Также напрасно было прятать сахар. Сахар выдавали на карточки «глызами», похожими на голубоватый искрящийся сладкий камень. Если его долго лизать, то губы склеивались, и вся мордашенция превращалась в липкую замурзанную карамельку, куда были вставлены хитрые близко посаженные «глазенапки». У бабушки Нины стащить сахару было трудно, даже невозможно, ее секретные тайники и погребцы не знал никто; перед чаем она добывала из-под фартука сахарную «голову», сверкающими щипчиками откалывала всем (детям и взрослым) по осколку и давала «рукодано». Если в дому заводились монпансье или полосатые подушечки, спаявшиеся в медовый ком, то бабеня благословяла конфеткой, сама умудряясь с одной карамелькой выпить чашек восемь чаю, и почти непотраченную сладость, слегка погрызенный с одного бочка окусочек, оставляла на блюдце до следующего самовара.
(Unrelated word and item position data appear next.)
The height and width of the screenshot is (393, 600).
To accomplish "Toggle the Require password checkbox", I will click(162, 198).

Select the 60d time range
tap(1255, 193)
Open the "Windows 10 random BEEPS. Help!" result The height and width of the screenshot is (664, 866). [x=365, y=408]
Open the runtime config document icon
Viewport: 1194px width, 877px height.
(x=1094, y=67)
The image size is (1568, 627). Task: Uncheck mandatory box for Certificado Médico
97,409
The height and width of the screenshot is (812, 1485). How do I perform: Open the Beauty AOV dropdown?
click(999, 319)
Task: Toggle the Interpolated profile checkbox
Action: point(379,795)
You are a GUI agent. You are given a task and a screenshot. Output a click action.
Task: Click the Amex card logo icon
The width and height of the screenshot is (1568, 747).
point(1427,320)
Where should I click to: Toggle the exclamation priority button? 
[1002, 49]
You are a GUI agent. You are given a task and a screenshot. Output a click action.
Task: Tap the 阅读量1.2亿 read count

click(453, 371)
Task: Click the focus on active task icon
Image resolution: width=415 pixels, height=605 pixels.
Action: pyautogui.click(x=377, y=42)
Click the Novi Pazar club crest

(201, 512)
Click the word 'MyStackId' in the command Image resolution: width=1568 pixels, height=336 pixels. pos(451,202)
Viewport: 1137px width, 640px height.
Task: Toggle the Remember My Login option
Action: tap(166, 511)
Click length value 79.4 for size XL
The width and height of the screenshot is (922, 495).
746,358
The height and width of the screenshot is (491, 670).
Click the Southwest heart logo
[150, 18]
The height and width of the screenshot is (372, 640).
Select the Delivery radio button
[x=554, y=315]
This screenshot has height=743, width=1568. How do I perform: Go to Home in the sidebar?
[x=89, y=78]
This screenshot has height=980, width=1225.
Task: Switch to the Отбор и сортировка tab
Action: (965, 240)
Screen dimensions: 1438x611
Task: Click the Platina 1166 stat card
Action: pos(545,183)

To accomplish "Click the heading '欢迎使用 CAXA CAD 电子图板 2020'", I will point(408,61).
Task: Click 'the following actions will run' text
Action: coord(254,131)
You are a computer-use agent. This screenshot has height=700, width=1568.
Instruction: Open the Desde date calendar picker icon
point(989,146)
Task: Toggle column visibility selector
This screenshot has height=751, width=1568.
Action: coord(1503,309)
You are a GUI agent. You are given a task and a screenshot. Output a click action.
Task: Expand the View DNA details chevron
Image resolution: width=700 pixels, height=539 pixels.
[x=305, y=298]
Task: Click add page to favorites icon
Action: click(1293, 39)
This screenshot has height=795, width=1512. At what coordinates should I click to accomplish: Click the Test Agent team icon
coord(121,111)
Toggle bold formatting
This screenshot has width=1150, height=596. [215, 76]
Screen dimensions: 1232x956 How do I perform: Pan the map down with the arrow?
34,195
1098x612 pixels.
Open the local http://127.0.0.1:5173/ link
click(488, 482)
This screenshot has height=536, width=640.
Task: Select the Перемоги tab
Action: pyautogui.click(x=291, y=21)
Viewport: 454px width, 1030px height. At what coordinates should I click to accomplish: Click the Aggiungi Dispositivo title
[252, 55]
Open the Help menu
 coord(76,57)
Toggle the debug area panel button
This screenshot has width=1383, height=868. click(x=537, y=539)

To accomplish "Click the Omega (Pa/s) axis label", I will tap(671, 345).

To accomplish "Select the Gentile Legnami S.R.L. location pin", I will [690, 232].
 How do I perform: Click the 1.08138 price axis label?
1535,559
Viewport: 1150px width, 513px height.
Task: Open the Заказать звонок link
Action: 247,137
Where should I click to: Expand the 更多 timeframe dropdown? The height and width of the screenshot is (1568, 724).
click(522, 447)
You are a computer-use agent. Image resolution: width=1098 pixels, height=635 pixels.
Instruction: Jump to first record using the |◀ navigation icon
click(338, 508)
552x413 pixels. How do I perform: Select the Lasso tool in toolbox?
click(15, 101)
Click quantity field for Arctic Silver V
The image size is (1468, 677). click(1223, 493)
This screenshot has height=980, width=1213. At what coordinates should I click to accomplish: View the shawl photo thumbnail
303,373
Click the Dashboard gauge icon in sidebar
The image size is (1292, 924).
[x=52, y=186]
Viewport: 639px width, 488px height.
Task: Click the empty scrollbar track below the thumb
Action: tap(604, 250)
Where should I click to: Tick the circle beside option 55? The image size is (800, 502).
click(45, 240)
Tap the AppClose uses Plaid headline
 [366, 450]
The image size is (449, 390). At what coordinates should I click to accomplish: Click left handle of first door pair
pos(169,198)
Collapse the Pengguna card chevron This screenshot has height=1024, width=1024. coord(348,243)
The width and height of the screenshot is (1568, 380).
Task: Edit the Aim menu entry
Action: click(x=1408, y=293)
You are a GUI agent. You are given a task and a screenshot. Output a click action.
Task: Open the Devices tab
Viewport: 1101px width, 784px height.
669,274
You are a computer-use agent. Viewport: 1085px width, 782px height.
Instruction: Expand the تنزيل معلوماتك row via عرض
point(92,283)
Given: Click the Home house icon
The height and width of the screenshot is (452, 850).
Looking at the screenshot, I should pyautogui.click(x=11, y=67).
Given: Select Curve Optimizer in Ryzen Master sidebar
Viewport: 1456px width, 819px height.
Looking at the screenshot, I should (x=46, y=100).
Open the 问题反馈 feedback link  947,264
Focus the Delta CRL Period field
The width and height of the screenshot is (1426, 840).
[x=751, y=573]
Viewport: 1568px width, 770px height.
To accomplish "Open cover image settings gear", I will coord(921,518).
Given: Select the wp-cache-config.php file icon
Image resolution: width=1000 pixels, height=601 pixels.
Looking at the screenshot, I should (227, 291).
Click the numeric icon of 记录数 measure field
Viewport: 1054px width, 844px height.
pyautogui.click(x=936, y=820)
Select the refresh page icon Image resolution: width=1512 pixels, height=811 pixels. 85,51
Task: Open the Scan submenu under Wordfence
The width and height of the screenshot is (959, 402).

Бабушка Нина имела в доме власть «тираническую», пока не женился дядя Валерушка, – и перечить ей никто не смел. Каждое чаепитие имело свои традиции и их следовало соблюдать. У матери же в семье (куда вернули меня), несмотря на ее капризный, порою и вздорный характер, было куда больше воли, вернее во всем соблюдалась свобода; не хотела, да и не умела нас ущемлять в самом малом, чтобы мы потешили детскую утробушку. Помню, как прятала она месячный сахарный паек на печь-голландку: я сооружал подобие эшафота из табуретки и поленьев и, рискуя разбиться, доставал узелок, похищал «глызу» и смывался на улицу. «Сладкая мыша» завелась в нашей боковушке и ее не мог поймать ни один материн «капкан». Она прятала сахар в сенях, на чердаке, под кроватью и под периной, в комоде, на чердаке под сеном, а однажды решилась схоронить в окованном железными полосами сундуке. Сундук был ее единственным приданым, приехавшим в городок из родимой деревеньки Жерди и напоминал об рано умершей маме Марии (моей бабушке по материнской родове). Ключ неисповедимыми путями, мальчишеским ищейным нюхом я отыскал, – блестящий, с витой головкою, торопливо, прислушиваясь, не идет ли мать, просунул в ушко толстый гвоздь, надавил, что-то курлыкнуло в скважине, – и надо же... хоботок в прорези хрустнул, свернул себе шею, и ключ застрял в замке навсегда. Видит Бог, я был ни капельки не виновен; насколько красив, изящен и загогулист был старинный стальной ключ, настолько оказался он слабенек в детских ручонках.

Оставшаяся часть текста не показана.